Hospital lien statute inapplicable to first-party (UM/UIM) claims
In Truman Med. Ctr., Inc. v. Progressive Cas. Ins. Co., the Missouri Appellate Court held Missouri’s “hospital lien statute” (R.S.Mo. § 430.235) is inapplicable to first-party claims such as an uninsured motorist claim. The statute provides in relevant part, that: “qualifying hospitals shall have a lien upon any and all claims, counterclaims, demands, suits, or rights of action of any person admitted to any hospital ... and receiving treatment, care or maintenance therein for any cause including any personal injury sustained by such person as the result of the negligence or wrongful act of another, which such injured person may have, assert or maintain against the person or persons causing such injury for damages on account of such injury ...” Truman, 597 S.W.3d at 367-368 (emphasis added). In other words, section § 430.235 creates a lien against ‘any and all claims … which such injured person may have … against the person or persons causing such injury. The obvious purpose of [the statute] is to allow a hospital a lien on the injured person’s cause of action against the tortfeasor.” Id. at 368 (emphasis original) (internal quotation omitted). Section § 430.235 “makes no reference to a lien on insurance benefits.” Id. Accordingly, section § 430.235 does not extend to uninsured motorist coverage because a claim for uninsured motorist coverage is against an insured’s own insurance company, not the tortfeasor.

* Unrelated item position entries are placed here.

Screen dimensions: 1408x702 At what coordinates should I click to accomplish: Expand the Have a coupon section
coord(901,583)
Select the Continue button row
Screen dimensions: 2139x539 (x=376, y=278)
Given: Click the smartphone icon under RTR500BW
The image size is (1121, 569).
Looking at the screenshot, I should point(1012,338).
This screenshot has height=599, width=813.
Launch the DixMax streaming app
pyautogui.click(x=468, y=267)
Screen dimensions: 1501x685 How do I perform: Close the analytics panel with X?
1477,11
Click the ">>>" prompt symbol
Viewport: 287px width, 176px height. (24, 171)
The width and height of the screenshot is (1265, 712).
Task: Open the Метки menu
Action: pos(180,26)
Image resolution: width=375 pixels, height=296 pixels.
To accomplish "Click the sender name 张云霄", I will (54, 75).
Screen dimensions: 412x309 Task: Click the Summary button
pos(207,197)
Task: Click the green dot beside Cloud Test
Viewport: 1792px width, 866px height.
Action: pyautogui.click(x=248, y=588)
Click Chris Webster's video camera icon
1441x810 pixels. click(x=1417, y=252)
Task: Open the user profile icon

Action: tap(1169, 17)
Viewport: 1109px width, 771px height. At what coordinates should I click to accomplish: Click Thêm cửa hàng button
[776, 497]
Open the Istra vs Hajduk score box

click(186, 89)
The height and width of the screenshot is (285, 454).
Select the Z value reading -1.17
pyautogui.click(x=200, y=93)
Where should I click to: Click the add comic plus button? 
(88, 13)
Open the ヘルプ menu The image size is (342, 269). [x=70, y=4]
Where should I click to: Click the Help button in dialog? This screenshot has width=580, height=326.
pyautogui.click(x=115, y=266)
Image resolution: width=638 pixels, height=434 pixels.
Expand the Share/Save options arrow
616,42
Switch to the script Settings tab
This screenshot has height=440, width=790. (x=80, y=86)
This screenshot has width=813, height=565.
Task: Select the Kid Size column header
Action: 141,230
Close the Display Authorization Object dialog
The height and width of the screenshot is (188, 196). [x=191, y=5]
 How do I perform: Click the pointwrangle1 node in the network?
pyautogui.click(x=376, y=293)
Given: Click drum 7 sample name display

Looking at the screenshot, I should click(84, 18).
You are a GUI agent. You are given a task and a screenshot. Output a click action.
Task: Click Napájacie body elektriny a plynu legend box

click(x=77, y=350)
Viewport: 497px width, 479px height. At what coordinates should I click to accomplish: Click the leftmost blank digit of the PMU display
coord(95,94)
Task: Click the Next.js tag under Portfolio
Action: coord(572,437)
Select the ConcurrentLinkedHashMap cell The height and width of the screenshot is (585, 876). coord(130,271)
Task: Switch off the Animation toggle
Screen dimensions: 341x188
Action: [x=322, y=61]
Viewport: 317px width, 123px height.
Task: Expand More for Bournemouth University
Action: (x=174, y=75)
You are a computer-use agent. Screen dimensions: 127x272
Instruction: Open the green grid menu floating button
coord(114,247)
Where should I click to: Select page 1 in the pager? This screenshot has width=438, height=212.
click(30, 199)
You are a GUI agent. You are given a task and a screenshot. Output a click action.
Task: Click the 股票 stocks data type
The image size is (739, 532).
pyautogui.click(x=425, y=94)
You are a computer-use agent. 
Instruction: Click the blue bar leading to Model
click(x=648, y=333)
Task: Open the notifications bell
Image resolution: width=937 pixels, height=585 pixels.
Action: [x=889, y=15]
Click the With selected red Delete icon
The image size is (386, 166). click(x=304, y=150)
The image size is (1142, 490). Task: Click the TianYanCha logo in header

In Truman Med. Ctr., Inc. v. Progressive Cas. Ins. Co., Ozell Lincoln was in an automobile accident caused by an unidentified motorist. Truman Medical Center (TMC) provided treatment to Mr. Lincoln after he was injured. Mr. Lincoln asserted a first-party claim for uninsured motorist coverage under his Progressive Policy. TMC argued that pursuant to R.S.Mo. § 430.235, any unpaid medical bills should attach to Mr. Lincoln’s $300,000.00 settlement. However, the Court found section § 430.235 does not extend to first-party claims against an insured’s own insurance company. Mr. Lincoln was not asserting a claim against the other motorist that was involved in the accident because the motorist was unknown. The court held that “Progressive was neither the person or persons who caused Mr. Lincoln’s injury nor has either party alleged facts that Progressive insured the person or persons causing Mr. Lincoln’s injury.” Id. at 365. Therefore, based on the plain meaning of the statute, TMC’s lien did not extend to Mr. Lincoln’s uninsured motorist coverage because the coverage was provided by Progressive, not the tortfeasor.